Code reviewers must ensure the pull request (PR) passes all AC for a story. This check comes in addition to the functional testing done by the code author, i.e., the code author must not rely on code reviewers to catch basic functional issues on their behalf.

Code reviewers should focus their attention on the following:

  • Edge cases or bugs that the code author might not have considered.
  • Performance and security concerns.
  • Putting themselves in the user’s shoes (i.e., thinking of the User Experience).

Conventions

While there are no magic rules, developers must ensure they pick good names for everything:

  • A good name must be descriptive enough to fully communicate what the item is or does without being so long that it becomes hard to read. Very concise names without meaning, such as (‘a’, ‘i’, etc.) must be avoided.
  • Naming must follow the standard names on a specific stack.

Testing

Testing is required during development. So code reviewers must ensure author writes tests to cover their implementation code and that all added/modified tests are well-designed.

Positive areas

While code reviewers tend to focus on areas of improvement, they should offer encouragement and appreciation for good implementation and practices, e.g.:

  • The implementation is well described in the pull request description, making the review a breeze.
  • The code author has thought of edge cases that the code reviewer did not know about.
  • The code author has used practical algorithms that could improve complex logic effectively.

Speed of code review

Be aware of the speed When code reviews are slow, several things happen:

  • The velocity of the team as a whole is decreased.
  • Code health can be impacted.

When reviewers are slow, there is increased pressure on both:

  • Code reviewer: give review depth/quality that is not as detailed/good as it could be.
  • Author: allow the author(s) to submit PRs that are not as good as they could be.

How fast should code review be?

  • Reviewers should do a code review shortly after it comes in if they are not in the middle of a focused task.
  • One business day is the maximum time it should take to respond to a code review request (i.e., the first thing the next morning).
  • Following these guidelines means that a typical PR should get multiple rounds of review (if needed) within a single day.

Giving comments or feedback In general, code reviewers should be courteous and respectful while being very clear and helpful to code authors of the pull request. Code reviewers must avoid making code authors upset or contentious by always commenting about the code and never commenting about authors.

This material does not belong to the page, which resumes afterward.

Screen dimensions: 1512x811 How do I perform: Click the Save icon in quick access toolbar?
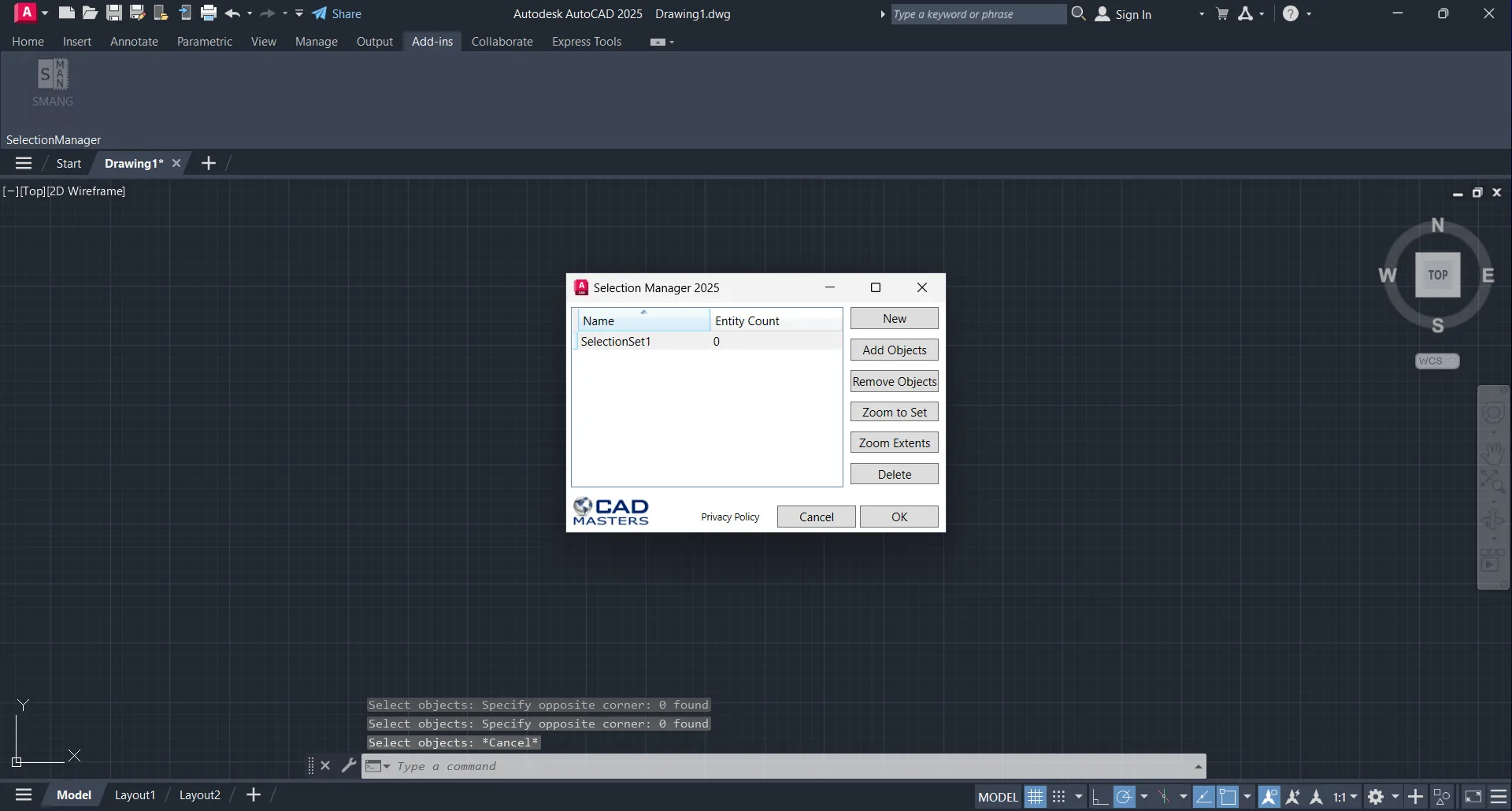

Be kind. Be humble. (I’m not sure - let’s look it up.) Ask for clarification. (I didn’t understand. Can you clarify?) Avoid selective ownership of code. (mine, not mine, yours) Don’t use hyperbole. (always, never, endlessly, nothing)

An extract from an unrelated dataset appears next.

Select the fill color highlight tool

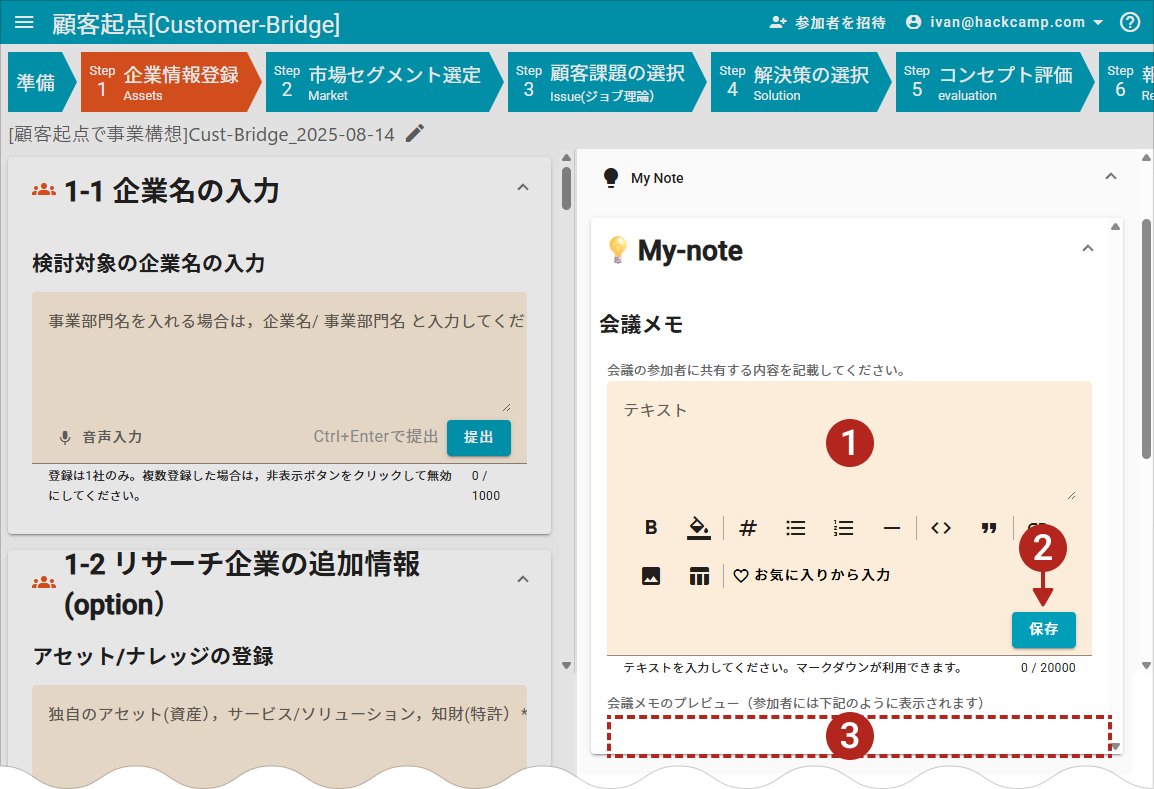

Giving guidance In general, the responsibility of the author is to fix the pull request, not the code reviewer. The code reviewers are not required to give a detailed solution or write code for the author of the pull request.

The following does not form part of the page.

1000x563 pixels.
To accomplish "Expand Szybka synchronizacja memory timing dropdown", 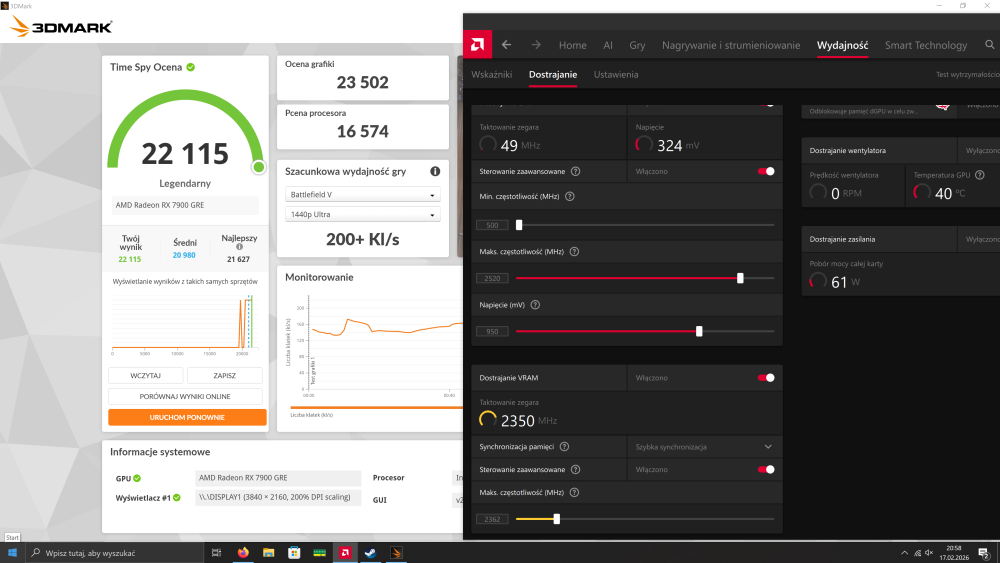I will pos(768,447).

  • When giving guidance, the code reviewer should explain the reasoning why. If there are concerns or questions from the author, the code reviewer might consider bringing the topic to Slack for discussions or event calls if there is too much confusion. After that, post a follow-up comment summarizing the PR discussion.
  • Encourage code authors to simplify the code or add code comments instead of just explaining the complexity.
  • Balance giving explicit direction with just pointing out problems and letting code authors decide.
  • Accept that many programming decisions are opinions. Discuss tradeoffs, which you prefer, and resolve them quickly.